Il passato, o quanto meno gli sbagli che lo caratterizzano, son sempre stati una costante importante all’interno di Bojack Horseman. Elementi preponderanti che non solo negavano una possibilità di redenzione da parte dei protagonisti, ma andavano anche a plasmare il loro presente in maniera consistente. In questa ultima stagione però, il tutto diviene ancor più preponderante ed influente, fino a divenire un’istanza con la quale doversi confrontare ad ogni costo.
Una resa dei conti inevitabile e che fin dall’inizio dello show aleggiava inesorabile su tutti i personaggi.
Non vi è alcuna possibilità di fuga dai propri peccati, come non vi è nessuna opportunità concreta di modificare la propria natura. In Bojack Horseman sembra esserci infatti un’impossibilità esistenziale di rimediare ai propri sbagli, in un pessimismo cosmico che cristallizza tutto in una stasi dannosa e autolesionista. Una sorta di forza “divina” che impone il suo volere sui vari personaggi, immobilizzandoli dietro a delle maschere pre-costruite, che non consentono un mutamento e quindi indirettamente il manifestarsi della vita stessa. Una sorta di girone dantesco che obbliga i vari protagonisti non solo a rivivere i propri drammi, confrontandosi con i propri errori, ma anche a percepire quell’impossibilità di redenzione che li avvolge.
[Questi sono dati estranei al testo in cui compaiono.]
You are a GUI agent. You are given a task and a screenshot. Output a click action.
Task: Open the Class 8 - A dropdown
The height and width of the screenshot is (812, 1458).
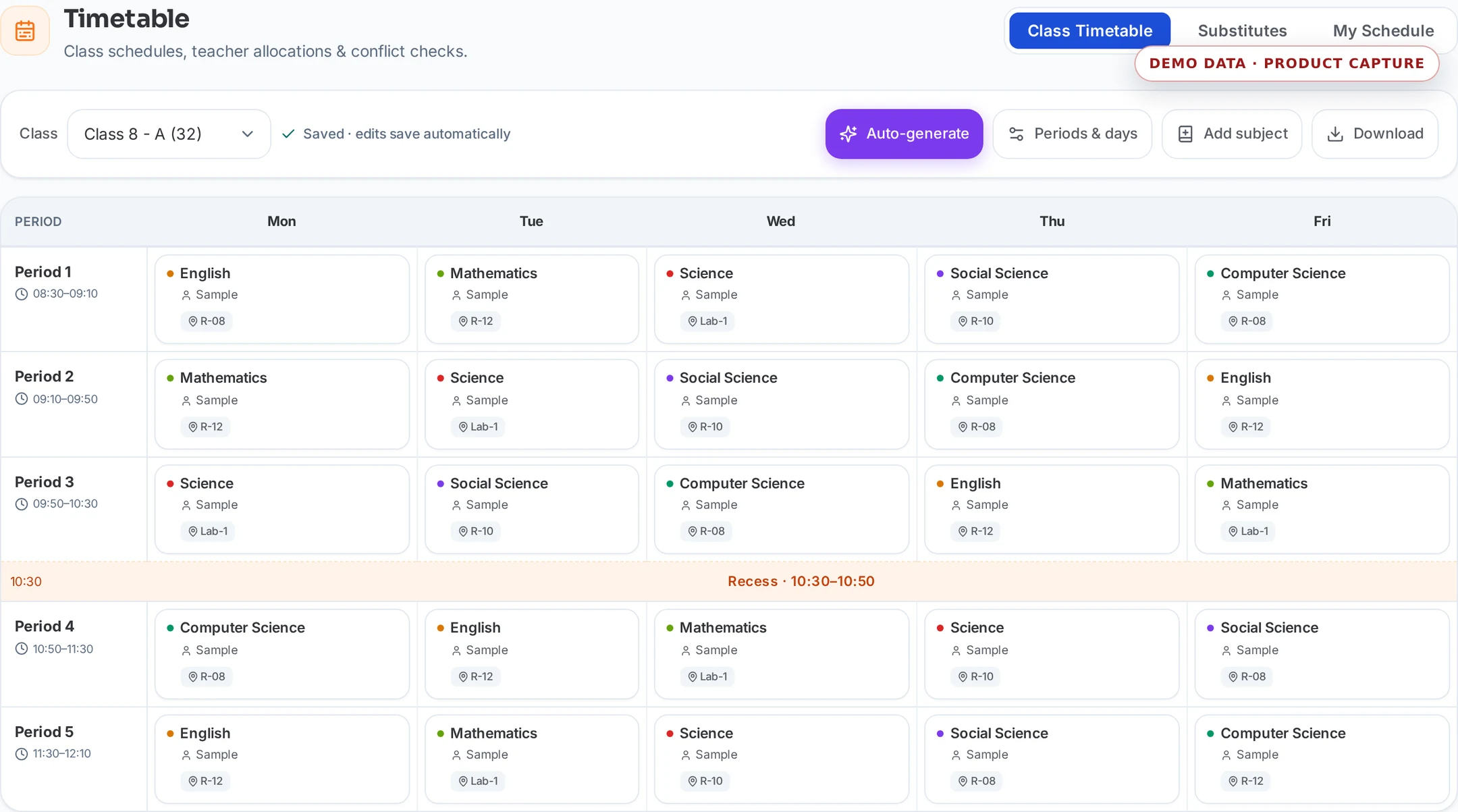point(169,134)
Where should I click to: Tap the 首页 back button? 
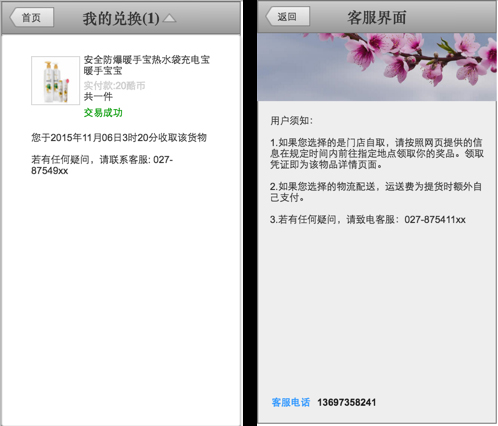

Bojack Horseman, protagonista dell’intero intreccio, in questo ultimo atto della sua storia è più come un fantasma che aleggia sulle vite degli altri, che una parte attiva della trama. La volontà di omettere concretamente il suo personaggio per buona parte degli episodi iniziali, dando spazio invece a tutto ciò che lo ha sempre circondato, è indubbiamente la soluzione visiva e narrativa più interessante intrapresa in questa prima parte della sesta stagione.
Una volontà di mostrare al pubblico non solo i drammi personali dei vari volti dello show, ma anche l’influenza che ha avuto Bojack Horseman sulle loro vite. Passato e presente si mescolano così in maniera consistente, dando forma ad una struttura narrativa che riflette su sé stessa e che gioca abilmente con lo spettatore.
In questa sesta stagione, già a partire della sigla d’apertura, ci viene chiarito in modo esplicito di essere davanti ad un epilogo, ma soprattutto di fronte ad una resa dei conti. Tutto quanto è collegato e l’autodistruzione, che sempre ci è stata mostrata nei vari personaggi, assume nuovamente un altro aspetto, diventando simile ad una malattia contagiosa. Un qualcosa di subdolo e meschino, che passa da una mente ad un’altra, alimentandosi dei bisogni e delle frustrazioni di ogni singola persona. Bojack Horseman diviene così più coeso e compatto che mai, riflettendo non solo sui problemi della società a cui si riferisce, ma anche su quello che è sempre stato.